Sunday, December 4, 2011

Puncetto Snowflake - Part One

Inspired by Renata's punt'e nù snowflakes, I decided to try my hand at a Puncetto Snowflake. Keeping in mind that I really shouldn't be trying to design patterns for Puncetto as I have nowhere near mastered the technique but you know, I was caught up in the holiday season.

I discovered that designs for Puncetto are not all that easy to make. You must keep it simple and small, otherwise you end up with a huge motif! My first design ended up having a base of 86 stitches... quite out of the question for a beginner like me to stitch, I don't even know how to do a selvedge of 86 stitches without running out of thread! Downsize and simplify. Ok. Design number two had a base of 48 stitches. Still too big for me but getting closer to a manageable size.

Since I had already done a 34 stitch base design from the Puncetto Valsesiano book, I thought I could live with design number three.

I seem to have the hang of doing small squares and small holes without much trouble now, so this design uses those. A small square is made up of two stitches doing two forward rows.

I then tried to stitch this up using DMC Cordonnet Special #20. Can you believe that I tried three times and broke the thread in various inconvenient places? Very frustrating. I thought perhaps my thread was old and somehow compromised so I switched to a different ball but the same thing happened! This time thought it was even more frustrating as I had gotten almost to the half-way point. This must mean that I'm pulling too tight! I also have the horrible habit of splitting the thread with the needle which breaks it. Argh!

I cut off my thread to get it out of the way at the top of the column but can you see where the thread broke? How do you fix that? Back to square one. This time I decided to take some photos along the way.

I couldn't find another ball of #20 so this time I'm using #40 with a #7 sharps needle. First the selvedge base of 34 stitches:

This is my selvedge or cimosa in Italian.

Those little bumps are my stitches and I've triple-checked them so that I have 34.

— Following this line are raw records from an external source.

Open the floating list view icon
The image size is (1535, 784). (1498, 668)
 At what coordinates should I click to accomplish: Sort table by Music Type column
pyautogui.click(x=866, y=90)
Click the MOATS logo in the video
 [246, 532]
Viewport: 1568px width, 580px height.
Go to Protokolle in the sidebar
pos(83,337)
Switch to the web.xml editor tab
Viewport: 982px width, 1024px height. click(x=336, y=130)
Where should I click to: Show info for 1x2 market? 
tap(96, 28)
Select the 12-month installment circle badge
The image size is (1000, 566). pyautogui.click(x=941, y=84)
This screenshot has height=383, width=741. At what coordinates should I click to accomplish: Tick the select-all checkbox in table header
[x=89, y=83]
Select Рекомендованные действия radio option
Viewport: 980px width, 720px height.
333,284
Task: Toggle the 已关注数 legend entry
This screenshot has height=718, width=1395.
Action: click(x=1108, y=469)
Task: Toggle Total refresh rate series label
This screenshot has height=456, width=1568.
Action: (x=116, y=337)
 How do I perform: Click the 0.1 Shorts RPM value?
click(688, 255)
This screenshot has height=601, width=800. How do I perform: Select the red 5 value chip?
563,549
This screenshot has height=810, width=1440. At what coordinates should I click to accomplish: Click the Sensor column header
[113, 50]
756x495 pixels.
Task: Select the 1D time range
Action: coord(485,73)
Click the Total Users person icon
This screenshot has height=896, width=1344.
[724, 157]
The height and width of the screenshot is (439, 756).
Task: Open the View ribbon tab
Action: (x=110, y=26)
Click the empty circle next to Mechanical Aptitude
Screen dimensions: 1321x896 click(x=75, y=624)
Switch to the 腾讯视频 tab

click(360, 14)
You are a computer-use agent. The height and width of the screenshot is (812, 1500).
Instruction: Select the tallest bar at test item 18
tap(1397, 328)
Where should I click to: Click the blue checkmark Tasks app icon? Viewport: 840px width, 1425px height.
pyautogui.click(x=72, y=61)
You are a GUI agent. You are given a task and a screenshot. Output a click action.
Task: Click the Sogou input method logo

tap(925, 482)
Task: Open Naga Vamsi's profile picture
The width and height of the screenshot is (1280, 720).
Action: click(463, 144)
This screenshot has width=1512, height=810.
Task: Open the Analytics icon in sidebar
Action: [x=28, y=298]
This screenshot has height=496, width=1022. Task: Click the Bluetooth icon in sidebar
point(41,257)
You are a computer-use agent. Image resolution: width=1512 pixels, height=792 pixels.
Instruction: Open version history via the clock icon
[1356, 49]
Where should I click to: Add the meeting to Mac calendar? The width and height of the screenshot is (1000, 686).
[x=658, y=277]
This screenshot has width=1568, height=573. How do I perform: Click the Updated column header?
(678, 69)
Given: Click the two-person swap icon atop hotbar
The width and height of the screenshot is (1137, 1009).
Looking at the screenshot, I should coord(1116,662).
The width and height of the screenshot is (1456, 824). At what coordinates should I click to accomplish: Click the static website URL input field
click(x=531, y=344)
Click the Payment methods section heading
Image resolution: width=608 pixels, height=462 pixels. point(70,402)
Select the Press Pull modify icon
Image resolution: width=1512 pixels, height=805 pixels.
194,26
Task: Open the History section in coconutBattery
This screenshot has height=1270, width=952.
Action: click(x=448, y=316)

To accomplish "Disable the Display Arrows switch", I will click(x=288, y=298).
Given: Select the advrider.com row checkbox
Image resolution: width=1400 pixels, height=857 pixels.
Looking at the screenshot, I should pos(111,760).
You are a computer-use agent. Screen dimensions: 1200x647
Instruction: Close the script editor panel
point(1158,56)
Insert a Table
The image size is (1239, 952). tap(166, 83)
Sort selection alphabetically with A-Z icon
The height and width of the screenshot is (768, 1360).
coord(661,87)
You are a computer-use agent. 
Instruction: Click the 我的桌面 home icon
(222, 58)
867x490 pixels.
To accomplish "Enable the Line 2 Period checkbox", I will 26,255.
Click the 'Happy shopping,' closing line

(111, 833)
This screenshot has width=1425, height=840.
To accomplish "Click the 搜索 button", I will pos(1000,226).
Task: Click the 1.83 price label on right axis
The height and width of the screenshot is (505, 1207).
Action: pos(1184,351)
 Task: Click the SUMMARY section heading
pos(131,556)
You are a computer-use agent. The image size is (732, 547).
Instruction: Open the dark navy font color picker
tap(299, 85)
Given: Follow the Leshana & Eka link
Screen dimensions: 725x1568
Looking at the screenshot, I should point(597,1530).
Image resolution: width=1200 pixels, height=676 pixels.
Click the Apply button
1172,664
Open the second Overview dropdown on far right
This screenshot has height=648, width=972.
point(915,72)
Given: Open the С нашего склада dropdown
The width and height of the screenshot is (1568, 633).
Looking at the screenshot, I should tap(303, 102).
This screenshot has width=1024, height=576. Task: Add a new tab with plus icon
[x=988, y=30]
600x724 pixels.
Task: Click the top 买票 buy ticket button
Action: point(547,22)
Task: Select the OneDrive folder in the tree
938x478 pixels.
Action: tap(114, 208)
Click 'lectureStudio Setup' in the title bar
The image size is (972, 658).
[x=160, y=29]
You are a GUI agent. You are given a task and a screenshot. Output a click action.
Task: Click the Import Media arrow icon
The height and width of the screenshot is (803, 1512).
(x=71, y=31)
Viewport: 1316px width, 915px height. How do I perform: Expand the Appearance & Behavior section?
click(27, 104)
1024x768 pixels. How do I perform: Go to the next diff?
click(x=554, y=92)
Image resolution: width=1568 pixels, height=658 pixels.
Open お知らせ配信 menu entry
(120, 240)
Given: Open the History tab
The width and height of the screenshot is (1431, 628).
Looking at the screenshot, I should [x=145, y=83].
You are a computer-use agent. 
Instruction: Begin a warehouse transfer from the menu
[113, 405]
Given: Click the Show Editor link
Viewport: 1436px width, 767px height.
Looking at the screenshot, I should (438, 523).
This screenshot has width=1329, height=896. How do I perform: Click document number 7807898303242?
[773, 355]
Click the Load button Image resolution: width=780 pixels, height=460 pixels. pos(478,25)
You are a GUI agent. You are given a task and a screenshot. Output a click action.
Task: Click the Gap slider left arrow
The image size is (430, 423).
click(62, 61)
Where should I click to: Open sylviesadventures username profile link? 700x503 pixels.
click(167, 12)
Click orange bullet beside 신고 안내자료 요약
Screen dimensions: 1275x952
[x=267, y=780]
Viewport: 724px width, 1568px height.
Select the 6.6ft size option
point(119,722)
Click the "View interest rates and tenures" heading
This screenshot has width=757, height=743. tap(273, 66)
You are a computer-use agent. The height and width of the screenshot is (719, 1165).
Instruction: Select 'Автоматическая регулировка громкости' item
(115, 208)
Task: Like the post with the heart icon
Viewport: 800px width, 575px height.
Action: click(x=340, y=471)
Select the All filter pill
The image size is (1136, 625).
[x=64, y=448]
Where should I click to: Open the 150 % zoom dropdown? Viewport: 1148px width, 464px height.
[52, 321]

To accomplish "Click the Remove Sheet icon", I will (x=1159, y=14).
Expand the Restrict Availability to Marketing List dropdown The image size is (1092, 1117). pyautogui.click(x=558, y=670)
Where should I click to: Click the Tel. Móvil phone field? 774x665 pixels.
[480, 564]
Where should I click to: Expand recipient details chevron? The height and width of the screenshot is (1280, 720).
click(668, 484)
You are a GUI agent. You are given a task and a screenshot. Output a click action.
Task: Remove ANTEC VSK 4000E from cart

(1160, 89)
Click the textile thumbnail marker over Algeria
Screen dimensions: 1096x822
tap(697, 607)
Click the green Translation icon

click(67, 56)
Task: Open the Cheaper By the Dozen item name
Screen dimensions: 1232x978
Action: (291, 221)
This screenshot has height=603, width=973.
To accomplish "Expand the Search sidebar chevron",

Now I have to do the left edge which consists of a small square, two stitches doing two forward rows (click on the images for a closer look).

First forward row of two stitches.

Return row of two stitches.

Second forward row of two stitches.
Next I have to do the small holes of the first row (in Puncetto you work bottom to top). These are small holes so I do a hooking on knot in every second stitch to get 15 holes.

First I need to hook on to my selvedge so this knot doesn't get counted as an actual stitch:

The hooking on knot which is call aggancio in Italian.
Then I need to get back up to the top making the same size hole as my square, so two return stitches on the loose thread which forms a kind of column (colonnina in Italian):

Repeat for the remaining holes until the last one:

Here we need to build our right side small square, so once again the hooking on stitch doesn't count when we make our two stitches doing two forward rows:

On our return trip (after the first forward row) we need to catch and include the loose thread, so think of it as another hooking on stitch which doesn't enter into our calculations but needs to be there. I pull a little tighter for these ones to give my hole a better shape. Click on the photo for a closer look, I've highlighted the hooking on stitch that I'm talking about in red.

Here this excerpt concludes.